DynamoDB Streamでイベントが再送されてしまった件
株式会社DELTAの三浦です!
今回は担当したスマートクリニックシステムで起きたDynamoDB Streamの怪をまとめます。
こんな人向け
DynamoDB Streamを使っている方
何に困ったか
担当したスマートクリニックシステムは、クリニックの診療予約から、予約のリマインドをLINEに配信します。
ある日、ユーザーから「キャンセルしたはずの予約のリマインドが届く」という問い合わせがありました。
ログを確認すると、2件の予約がキャンセルされた痕跡がありました。
- 1つ目の予約:4/1に予約、その後キャンセル。4/2に再予約・1秒後にキャンセル、1時間空けてキャンセル・1秒後に予約確定
- 2つ目の予約:4/1に予約、4/2に再予約・10分後キャンセル、1時間空けてキャンセル
システム上、予約確定後に同じ日時で再確定させることはできません。
また、ユーザー側から1秒間隔で予約・キャンセルを繰り返すことはできないはずです。
1つ目の予約の最後には、予約より先にキャンセルされているのも不可解です。
システムの流れ
今回の処理の流れとしては以下の通りです。
予約が確定
→DynamoDBに予約データを挿入
→DynamoDB Streamが発火
→SNSへ通知が飛ぶ
→SQSへキューが飛ぶ
→DynamoDB Streamイベントによって各Lambdaが発火
先に結論
原因は、DynamoDB StreamとLambdaとのEventSourceMappingが再作成されたことで、すでに処理済みのDynamoDBイベントが再び発行され、Lambda関数が発火したことでした。
原因となった事象
今回問い合わせが来たのは7/16でしたが、予約自体は4/1に作成されたものでした。実はこの翌日、別の機能追加のためにデプロイを行っており、その際にDynamoDB Stream周辺でエラーが発生していました。
事象が発生したのは、CloudFormationでインフラを再デプロイした直後でした。その際、以下のようなエラーが出ていたようです。
Resource handler returned message: "The event source arn (...) and function ("xxx-prod-onUpdateYYYYY") provided mapping already exists."
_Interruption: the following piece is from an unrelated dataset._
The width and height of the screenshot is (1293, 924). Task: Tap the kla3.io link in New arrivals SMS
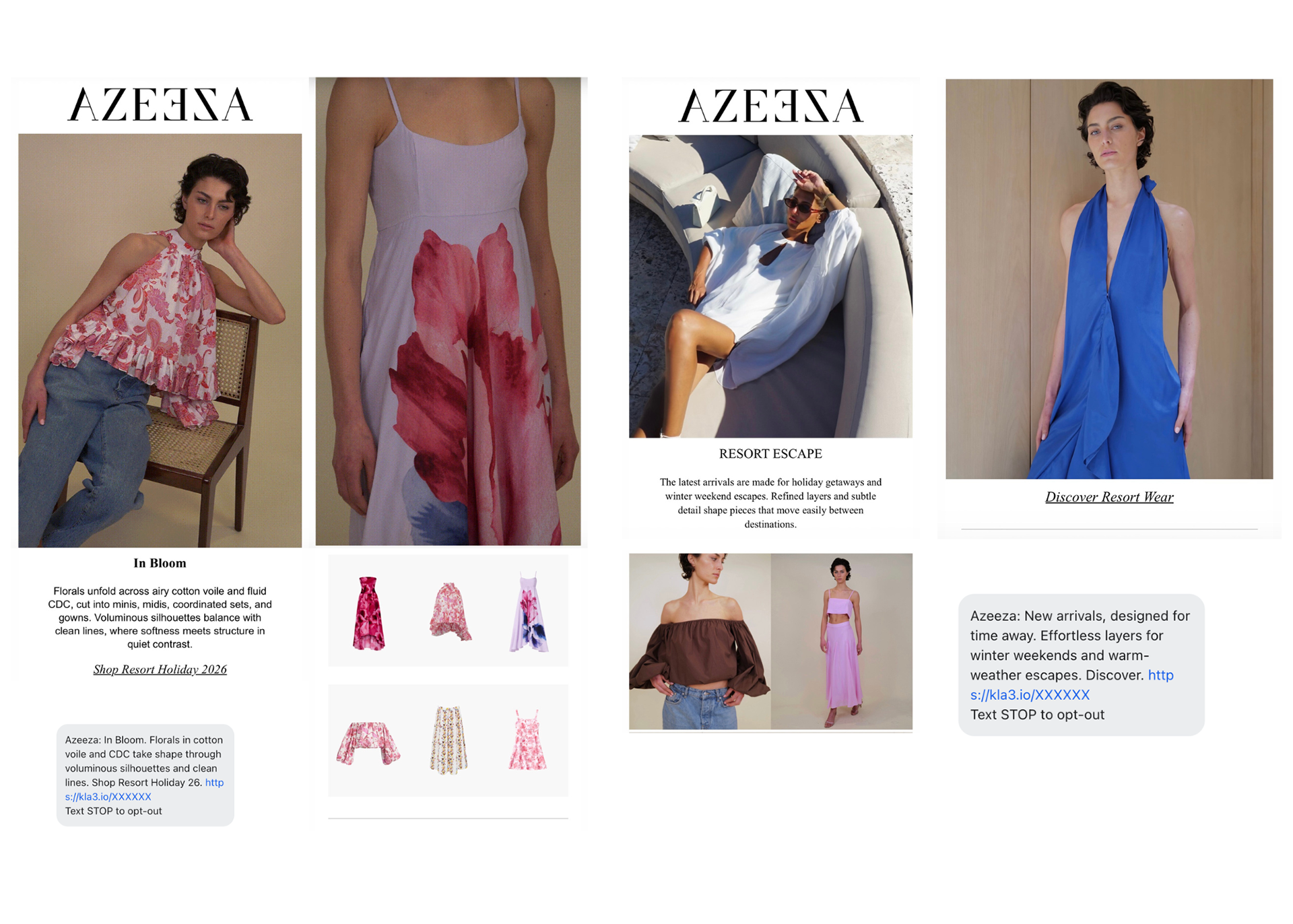(x=1071, y=685)
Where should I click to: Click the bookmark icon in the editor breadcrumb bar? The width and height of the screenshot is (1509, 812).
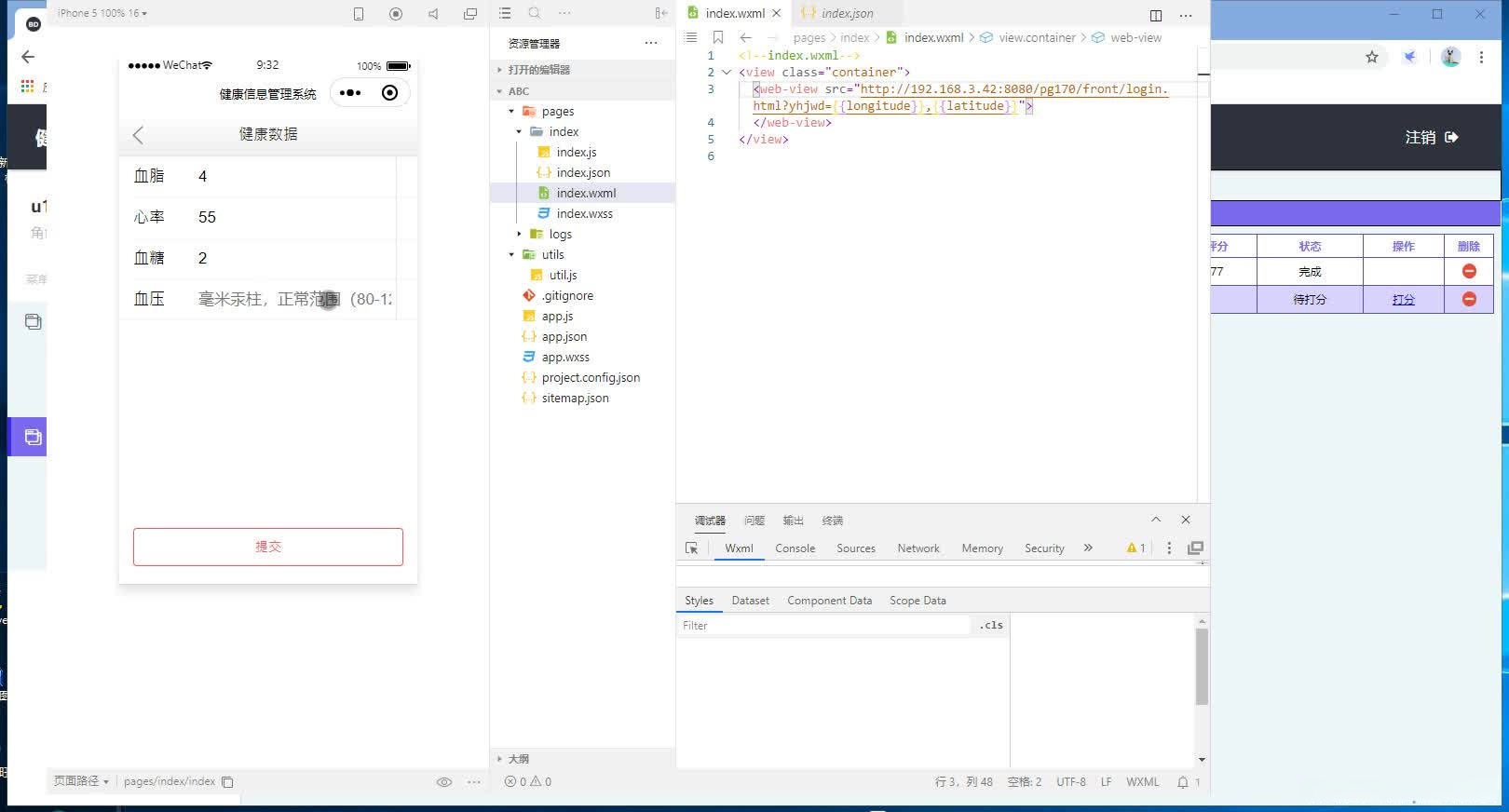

このエラーは、「指定されたStream ARNとのEventSourceMapping(接続設定)はすでに存在しているため、新たに作成できない」という内容を表します。
なぜ過去のイベントが再送されたのか?
AWS Lambdaの仕様として以下のようなものがあります。
- EventSourceMapping を再作成した場合(たとえ同じ Stream ARN でも)、
- Lambda 側は「このStreamと初めて接続された」と認識し、
- DynamoDB Stream が保持している最大24時間分の過去イベントを再送する
このため、CloudFormationなどの再デプロイ時に、EventSourceMappingの一時削除→再作成が起きた可能性が高く、これが今回の再送の直接的なトリガーだったと推測しています。
まとめ
DynamoDB Stream を使った構成では、「一度処理したイベントが再送される」可能性を考慮して設計する必要があります。
特に、
- Streamが削除されていなくても
- EventSourceMappingの再作成だけでも
- Lambdaから見ると“初めて接続されたStream”扱いになる
という点は、見落としやすい仕様かと思います。
今回は確実な原因の証拠は残っていなかったものの、構成と挙動からの推定により「EventSourceMappingの再接続による再送」が起こったと判断しています。
もし似たような構成をお使いの方で、同様の現象に遭遇したことがあれば、コメント等で教えていただければ幸いです。